Algunas de las personas que han participado en este homenaje semanal –la de hoy es la sexta entrega– escriben tras ver sus testimonios publicados que, al leer otros casos tan similares, les sirve para sentirse más arropados. «No te alegras, pero sientes que no eres el único, que hay más gente que te entiende», afirma una de ellas vía WhatsApp.
Correo electrónico de contacto. Si ha perdido a un ser querido y quiere que contemos su historia, puede escribir al correo: rtorre@eldiariomontanes.es
«Ejerció de madre hasta el final. Fue una buena hija, una buena esposa y una buena hermana. Todo el mundo la quería, por algo será», afirma rotundo y con cariño José Antonio, uno de sus dos hijos –el otro se llama Pedro–. Pilar de la Parte nació en Viveda.
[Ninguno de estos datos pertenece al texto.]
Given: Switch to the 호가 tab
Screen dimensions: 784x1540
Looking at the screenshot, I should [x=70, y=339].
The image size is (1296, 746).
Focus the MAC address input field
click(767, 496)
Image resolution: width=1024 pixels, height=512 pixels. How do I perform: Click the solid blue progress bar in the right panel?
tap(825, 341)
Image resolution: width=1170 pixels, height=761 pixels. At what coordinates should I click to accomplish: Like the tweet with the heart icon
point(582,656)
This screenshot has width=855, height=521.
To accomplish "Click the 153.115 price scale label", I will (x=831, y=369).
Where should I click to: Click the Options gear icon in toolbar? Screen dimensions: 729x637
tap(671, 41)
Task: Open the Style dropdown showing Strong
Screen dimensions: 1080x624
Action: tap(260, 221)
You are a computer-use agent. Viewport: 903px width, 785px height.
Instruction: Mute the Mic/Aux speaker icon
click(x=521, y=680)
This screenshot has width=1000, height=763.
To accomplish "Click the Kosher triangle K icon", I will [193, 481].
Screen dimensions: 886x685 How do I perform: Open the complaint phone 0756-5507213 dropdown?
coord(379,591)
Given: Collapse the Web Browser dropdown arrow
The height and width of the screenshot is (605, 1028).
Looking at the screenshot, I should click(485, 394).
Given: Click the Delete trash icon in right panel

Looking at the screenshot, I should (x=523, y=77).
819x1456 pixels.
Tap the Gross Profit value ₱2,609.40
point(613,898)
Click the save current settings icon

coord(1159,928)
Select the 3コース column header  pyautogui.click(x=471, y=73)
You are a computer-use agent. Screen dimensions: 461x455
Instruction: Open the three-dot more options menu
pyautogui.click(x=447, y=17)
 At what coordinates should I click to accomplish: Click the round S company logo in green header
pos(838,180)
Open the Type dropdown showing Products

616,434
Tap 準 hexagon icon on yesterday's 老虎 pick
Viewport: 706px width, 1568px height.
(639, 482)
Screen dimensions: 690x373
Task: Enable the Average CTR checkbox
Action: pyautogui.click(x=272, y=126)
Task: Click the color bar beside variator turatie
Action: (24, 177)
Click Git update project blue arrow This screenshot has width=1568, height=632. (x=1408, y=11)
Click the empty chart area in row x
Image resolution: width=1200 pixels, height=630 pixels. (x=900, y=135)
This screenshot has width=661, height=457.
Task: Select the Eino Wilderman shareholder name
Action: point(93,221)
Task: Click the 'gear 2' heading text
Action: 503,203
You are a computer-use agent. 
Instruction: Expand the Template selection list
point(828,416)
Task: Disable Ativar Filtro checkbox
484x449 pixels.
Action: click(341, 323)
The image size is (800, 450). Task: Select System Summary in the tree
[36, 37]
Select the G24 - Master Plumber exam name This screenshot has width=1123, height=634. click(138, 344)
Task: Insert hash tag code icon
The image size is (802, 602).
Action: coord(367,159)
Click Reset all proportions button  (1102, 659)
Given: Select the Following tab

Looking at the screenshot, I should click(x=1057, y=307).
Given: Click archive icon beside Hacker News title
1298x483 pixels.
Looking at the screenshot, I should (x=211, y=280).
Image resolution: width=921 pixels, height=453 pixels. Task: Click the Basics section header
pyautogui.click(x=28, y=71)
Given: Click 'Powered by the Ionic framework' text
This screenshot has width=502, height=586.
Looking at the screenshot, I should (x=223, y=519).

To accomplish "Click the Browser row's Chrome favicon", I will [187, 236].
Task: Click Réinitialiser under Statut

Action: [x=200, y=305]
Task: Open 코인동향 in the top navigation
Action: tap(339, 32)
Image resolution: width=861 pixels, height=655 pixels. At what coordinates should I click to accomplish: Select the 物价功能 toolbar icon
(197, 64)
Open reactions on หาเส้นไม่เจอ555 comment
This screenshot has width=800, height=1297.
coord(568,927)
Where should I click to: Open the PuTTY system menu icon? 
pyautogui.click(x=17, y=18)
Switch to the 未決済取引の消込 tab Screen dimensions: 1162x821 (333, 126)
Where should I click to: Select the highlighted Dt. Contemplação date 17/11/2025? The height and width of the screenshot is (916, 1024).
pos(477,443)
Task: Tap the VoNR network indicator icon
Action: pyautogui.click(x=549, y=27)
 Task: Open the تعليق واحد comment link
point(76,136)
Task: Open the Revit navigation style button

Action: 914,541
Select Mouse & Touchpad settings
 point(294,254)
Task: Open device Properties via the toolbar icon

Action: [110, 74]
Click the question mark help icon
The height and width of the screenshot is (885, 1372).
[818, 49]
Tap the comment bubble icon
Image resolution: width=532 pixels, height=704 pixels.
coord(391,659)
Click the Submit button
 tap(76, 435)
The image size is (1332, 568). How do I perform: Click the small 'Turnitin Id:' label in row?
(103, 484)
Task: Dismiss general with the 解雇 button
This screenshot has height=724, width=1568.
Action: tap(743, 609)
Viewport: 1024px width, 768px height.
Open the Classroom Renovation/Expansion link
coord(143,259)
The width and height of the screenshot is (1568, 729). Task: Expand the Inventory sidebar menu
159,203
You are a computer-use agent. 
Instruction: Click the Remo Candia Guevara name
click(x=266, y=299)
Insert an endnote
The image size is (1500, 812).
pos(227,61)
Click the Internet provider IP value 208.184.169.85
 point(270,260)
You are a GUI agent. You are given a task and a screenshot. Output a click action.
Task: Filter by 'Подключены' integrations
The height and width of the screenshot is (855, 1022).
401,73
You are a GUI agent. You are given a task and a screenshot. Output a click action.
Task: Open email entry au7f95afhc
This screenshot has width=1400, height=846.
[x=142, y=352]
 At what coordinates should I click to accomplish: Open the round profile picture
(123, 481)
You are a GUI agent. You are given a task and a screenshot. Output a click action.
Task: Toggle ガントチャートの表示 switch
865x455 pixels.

De joven trabajó en Sniace. Allí conoció a su marido, Pedro Granados. Juntos se instalaron en Torrelavega, donde vivieron. «Siempre tuvo mucha fuerza de voluntad. Le dijeron que nunca volvería a andar y se lo propuso. Aunque con muletas, lo consiguió», explica José Antonio. «Pasó por muchas operaciones de cadera y padeció una infección que la mantuvo tres meses ingresada en Liencres, pero salió de ella. Y mira, ahora un bicho se la ha llevado de la peor de las maneras», se lamenta. Desde hace unos años residía en el asilo San José de Torrelavega. «Le gustaba mucho ver los documentales, sobre todo los de animales», recuerda su hijo. «También era una excelente cocinera. Daba igual lo que hiciese porque todo estaba buenísimo. Aprendí gracias a ella. Me lo enseñó todo cuando ya no podía valerse por sí sola y yo acudía a su casa para atenderla», comenta su hijo. «De vez en cuando también le salía el carácter, algo muy esporádico, pero era muy buena. Aun estando mala, siempre estaba encima nuestro, preocupándose de que todos estuviéramos bien y no nos faltase de nada», apunta José Antonio. «El último día que la pude ver fue el 12 de marzo. Le traje un abanico con su nombre de los carnavales de Ciudad Rodrigo», recuerda José Antonio. «Siempre me preguntaba por toda la familia. Era muy transparente. Si le pasaba algo bueno, te lo decía. Y si era malo, también».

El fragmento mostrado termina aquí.